=== Given entries ===

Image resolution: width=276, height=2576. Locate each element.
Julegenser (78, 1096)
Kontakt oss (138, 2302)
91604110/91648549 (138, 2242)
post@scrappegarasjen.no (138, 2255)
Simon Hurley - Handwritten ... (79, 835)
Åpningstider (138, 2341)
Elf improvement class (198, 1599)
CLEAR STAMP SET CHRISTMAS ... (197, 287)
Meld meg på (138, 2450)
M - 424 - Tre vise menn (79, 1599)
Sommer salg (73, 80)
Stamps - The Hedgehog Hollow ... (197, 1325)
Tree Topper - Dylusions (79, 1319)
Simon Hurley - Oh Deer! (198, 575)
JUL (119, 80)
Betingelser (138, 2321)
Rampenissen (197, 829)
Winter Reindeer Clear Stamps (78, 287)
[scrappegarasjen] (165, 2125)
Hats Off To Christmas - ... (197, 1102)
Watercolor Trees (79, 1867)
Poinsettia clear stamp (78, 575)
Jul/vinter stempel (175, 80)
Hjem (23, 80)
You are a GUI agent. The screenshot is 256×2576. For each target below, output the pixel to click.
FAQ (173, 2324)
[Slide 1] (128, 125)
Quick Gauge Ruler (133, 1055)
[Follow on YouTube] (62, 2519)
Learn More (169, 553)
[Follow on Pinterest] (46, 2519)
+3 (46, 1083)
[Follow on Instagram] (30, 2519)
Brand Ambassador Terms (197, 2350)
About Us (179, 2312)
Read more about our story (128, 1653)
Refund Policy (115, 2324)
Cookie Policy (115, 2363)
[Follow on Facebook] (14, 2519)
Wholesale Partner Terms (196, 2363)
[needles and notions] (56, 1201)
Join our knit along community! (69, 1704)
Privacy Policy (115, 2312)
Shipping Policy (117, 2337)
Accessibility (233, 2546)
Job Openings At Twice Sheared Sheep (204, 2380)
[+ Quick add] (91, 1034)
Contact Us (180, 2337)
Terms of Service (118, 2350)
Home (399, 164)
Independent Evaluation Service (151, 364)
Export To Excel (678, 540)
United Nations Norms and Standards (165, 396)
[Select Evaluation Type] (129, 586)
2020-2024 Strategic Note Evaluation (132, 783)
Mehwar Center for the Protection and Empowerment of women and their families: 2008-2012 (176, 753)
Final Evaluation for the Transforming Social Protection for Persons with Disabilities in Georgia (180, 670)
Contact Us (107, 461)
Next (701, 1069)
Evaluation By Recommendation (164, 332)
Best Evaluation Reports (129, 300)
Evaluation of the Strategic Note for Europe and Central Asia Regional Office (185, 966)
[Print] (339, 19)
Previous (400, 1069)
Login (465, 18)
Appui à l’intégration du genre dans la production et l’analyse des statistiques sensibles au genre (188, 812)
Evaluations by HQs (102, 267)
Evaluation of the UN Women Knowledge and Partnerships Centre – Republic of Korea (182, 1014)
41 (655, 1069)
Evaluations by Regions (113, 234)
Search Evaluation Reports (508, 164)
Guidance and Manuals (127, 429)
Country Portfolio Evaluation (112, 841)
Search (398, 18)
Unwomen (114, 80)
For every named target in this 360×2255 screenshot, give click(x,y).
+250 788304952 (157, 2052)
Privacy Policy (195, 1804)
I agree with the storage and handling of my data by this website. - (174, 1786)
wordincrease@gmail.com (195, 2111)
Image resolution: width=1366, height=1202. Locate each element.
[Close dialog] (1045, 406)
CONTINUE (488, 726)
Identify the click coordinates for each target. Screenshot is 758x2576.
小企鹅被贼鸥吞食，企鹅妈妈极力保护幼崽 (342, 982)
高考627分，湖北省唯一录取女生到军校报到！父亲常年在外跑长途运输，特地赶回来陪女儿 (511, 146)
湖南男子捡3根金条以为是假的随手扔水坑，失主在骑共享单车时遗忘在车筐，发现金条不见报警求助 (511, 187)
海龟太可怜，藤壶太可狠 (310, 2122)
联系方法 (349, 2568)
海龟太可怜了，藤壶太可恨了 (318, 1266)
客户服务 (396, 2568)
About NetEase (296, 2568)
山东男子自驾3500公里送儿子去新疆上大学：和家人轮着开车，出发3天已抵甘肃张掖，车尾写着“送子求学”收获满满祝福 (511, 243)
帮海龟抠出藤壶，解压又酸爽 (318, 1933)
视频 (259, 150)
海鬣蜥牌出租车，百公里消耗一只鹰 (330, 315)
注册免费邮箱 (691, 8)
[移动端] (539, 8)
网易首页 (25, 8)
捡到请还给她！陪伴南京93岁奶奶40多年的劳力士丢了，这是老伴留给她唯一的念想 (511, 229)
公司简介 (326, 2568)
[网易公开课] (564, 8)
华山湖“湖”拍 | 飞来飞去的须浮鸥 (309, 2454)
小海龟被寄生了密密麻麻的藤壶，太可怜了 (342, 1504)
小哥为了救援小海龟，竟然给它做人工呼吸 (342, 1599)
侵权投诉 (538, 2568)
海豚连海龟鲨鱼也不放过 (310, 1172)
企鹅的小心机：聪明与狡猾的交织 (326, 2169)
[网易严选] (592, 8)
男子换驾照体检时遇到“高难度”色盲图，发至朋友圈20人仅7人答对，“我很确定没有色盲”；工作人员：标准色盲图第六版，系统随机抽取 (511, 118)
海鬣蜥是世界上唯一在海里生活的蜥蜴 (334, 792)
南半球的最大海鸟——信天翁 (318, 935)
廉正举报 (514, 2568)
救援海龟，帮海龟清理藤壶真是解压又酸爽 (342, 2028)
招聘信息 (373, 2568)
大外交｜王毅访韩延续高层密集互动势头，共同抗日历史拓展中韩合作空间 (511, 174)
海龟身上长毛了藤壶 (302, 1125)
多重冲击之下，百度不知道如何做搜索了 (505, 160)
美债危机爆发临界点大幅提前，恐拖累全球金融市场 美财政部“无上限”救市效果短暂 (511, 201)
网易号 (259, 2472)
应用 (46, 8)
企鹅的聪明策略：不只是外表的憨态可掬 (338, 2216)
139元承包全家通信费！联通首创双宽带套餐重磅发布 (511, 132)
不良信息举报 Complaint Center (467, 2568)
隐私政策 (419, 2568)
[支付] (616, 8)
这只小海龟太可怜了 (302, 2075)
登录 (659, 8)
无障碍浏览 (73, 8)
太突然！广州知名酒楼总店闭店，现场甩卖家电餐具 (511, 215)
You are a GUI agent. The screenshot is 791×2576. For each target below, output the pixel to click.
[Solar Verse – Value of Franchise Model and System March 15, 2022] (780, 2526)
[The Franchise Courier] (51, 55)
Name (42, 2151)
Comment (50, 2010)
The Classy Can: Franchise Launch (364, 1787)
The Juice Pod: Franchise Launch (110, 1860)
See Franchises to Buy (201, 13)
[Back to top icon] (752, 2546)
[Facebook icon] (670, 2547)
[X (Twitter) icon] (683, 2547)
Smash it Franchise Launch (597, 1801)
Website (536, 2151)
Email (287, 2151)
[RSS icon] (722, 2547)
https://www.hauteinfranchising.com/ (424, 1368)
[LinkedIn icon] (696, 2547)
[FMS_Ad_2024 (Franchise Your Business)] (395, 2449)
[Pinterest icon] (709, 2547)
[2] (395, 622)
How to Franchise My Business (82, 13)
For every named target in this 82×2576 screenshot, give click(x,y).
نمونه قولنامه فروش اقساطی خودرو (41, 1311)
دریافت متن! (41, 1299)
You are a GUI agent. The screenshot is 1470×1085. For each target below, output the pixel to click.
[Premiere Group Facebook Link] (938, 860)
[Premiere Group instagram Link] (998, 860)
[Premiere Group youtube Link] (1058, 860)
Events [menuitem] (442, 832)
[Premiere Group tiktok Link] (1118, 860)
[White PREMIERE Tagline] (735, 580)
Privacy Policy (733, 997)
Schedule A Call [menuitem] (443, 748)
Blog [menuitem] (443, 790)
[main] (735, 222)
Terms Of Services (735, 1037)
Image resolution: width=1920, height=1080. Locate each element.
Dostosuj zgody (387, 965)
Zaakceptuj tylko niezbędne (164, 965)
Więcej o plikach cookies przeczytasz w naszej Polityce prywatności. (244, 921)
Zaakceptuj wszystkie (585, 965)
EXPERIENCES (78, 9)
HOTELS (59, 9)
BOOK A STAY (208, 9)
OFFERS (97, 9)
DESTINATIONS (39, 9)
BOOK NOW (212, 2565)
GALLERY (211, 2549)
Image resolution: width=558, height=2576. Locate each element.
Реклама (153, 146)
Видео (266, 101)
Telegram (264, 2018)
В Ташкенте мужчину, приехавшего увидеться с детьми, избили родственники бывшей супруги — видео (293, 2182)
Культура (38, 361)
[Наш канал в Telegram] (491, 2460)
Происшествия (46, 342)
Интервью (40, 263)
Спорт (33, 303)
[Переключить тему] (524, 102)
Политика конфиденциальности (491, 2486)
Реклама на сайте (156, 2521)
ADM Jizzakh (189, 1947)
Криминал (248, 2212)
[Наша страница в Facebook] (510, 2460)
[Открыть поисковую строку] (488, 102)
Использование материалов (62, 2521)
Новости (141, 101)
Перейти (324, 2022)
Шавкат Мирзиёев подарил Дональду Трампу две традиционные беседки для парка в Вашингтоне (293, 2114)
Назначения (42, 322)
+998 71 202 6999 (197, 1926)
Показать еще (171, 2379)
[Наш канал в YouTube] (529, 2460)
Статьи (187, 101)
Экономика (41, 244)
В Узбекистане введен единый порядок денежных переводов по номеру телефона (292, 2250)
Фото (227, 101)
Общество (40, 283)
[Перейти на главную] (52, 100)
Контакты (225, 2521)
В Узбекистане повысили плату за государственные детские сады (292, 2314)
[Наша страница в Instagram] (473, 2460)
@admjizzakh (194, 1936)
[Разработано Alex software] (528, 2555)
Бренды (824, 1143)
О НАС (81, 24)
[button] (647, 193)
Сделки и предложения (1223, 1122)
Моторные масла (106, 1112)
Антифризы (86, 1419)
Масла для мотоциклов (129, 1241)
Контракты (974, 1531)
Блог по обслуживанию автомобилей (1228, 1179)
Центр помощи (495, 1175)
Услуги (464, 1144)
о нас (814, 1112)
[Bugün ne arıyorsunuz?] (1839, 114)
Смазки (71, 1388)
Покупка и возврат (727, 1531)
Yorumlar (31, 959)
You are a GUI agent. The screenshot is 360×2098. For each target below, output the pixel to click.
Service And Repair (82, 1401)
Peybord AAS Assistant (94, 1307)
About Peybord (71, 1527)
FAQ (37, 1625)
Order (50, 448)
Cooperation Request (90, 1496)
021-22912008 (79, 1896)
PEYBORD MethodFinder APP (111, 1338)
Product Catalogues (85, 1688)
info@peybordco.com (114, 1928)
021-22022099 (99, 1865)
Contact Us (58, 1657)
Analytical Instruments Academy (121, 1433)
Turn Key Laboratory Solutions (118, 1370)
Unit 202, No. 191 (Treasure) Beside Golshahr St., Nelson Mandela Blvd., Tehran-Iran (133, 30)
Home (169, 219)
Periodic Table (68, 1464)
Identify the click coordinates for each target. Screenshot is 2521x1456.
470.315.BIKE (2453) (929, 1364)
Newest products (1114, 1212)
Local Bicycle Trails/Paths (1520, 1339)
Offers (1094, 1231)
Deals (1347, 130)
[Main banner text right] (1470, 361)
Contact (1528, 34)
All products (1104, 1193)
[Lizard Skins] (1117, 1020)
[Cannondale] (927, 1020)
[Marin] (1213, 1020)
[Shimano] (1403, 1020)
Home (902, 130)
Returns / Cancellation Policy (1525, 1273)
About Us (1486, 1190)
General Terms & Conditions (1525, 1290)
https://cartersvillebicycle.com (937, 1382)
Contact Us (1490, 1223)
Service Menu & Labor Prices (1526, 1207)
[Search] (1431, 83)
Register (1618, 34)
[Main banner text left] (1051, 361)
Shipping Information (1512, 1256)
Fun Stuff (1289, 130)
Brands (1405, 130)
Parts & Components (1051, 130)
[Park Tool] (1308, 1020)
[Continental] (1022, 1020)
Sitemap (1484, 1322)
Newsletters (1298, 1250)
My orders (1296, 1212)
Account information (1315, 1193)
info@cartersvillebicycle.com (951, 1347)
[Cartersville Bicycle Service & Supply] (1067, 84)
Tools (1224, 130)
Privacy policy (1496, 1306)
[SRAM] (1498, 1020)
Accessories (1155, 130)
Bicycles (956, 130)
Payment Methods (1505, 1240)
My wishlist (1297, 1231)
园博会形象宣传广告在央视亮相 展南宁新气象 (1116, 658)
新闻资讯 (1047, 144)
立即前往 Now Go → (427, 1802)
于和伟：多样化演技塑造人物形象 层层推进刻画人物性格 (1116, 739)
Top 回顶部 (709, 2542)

===

I'd like the lines above from the one with "Image resolution: width=1366, height=1202." up to and including the one with "[Back to top icon] (752, 2546)" copied exactly, with no other lines.

Reply:
Image resolution: width=1366, height=1202. Locate each element.
[Close dialog] (1045, 406)
CONTINUE (488, 726)
Identify the click coordinates for each target. Screenshot is 758x2576.
小企鹅被贼鸥吞食，企鹅妈妈极力保护幼崽 (342, 982)
高考627分，湖北省唯一录取女生到军校报到！父亲常年在外跑长途运输，特地赶回来陪女儿 (511, 146)
湖南男子捡3根金条以为是假的随手扔水坑，失主在骑共享单车时遗忘在车筐，发现金条不见报警求助 (511, 187)
海龟太可怜，藤壶太可狠 (310, 2122)
联系方法 (349, 2568)
海龟太可怜了，藤壶太可恨了 (318, 1266)
客户服务 (396, 2568)
About NetEase (296, 2568)
山东男子自驾3500公里送儿子去新疆上大学：和家人轮着开车，出发3天已抵甘肃张掖，车尾写着“送子求学”收获满满祝福 (511, 243)
帮海龟抠出藤壶，解压又酸爽 (318, 1933)
视频 (259, 150)
海鬣蜥牌出租车，百公里消耗一只鹰 (330, 315)
注册免费邮箱 (691, 8)
[移动端] (539, 8)
网易首页 (25, 8)
捡到请还给她！陪伴南京93岁奶奶40多年的劳力士丢了，这是老伴留给她唯一的念想 (511, 229)
公司简介 (326, 2568)
[网易公开课] (564, 8)
华山湖“湖”拍 | 飞来飞去的须浮鸥 (309, 2454)
小海龟被寄生了密密麻麻的藤壶，太可怜了 (342, 1504)
小哥为了救援小海龟，竟然给它做人工呼吸 (342, 1599)
侵权投诉 (538, 2568)
海豚连海龟鲨鱼也不放过 (310, 1172)
企鹅的小心机：聪明与狡猾的交织 (326, 2169)
[网易严选] (592, 8)
男子换驾照体检时遇到“高难度”色盲图，发至朋友圈20人仅7人答对，“我很确定没有色盲”；工作人员：标准色盲图第六版，系统随机抽取 (511, 118)
海鬣蜥是世界上唯一在海里生活的蜥蜴 (334, 792)
南半球的最大海鸟——信天翁 (318, 935)
廉正举报 (514, 2568)
救援海龟，帮海龟清理藤壶真是解压又酸爽 (342, 2028)
招聘信息 (373, 2568)
大外交｜王毅访韩延续高层密集互动势头，共同抗日历史拓展中韩合作空间 (511, 174)
海龟身上长毛了藤壶 (302, 1125)
多重冲击之下，百度不知道如何做搜索了 (505, 160)
美债危机爆发临界点大幅提前，恐拖累全球金融市场 美财政部“无上限”救市效果短暂 (511, 201)
网易号 (259, 2472)
应用 (46, 8)
企鹅的聪明策略：不只是外表的憨态可掬 (338, 2216)
139元承包全家通信费！联通首创双宽带套餐重磅发布 (511, 132)
不良信息举报 Complaint Center (467, 2568)
隐私政策 (419, 2568)
[支付] (616, 8)
这只小海龟太可怜了 (302, 2075)
登录 (659, 8)
无障碍浏览 (73, 8)
太突然！广州知名酒楼总店闭店，现场甩卖家电餐具 (511, 215)
You are a GUI agent. The screenshot is 791×2576. For each target below, output the pixel to click.
[Solar Verse – Value of Franchise Model and System March 15, 2022] (780, 2526)
[The Franchise Courier] (51, 55)
Name (42, 2151)
Comment (50, 2010)
The Classy Can: Franchise Launch (364, 1787)
The Juice Pod: Franchise Launch (110, 1860)
See Franchises to Buy (201, 13)
[Back to top icon] (752, 2546)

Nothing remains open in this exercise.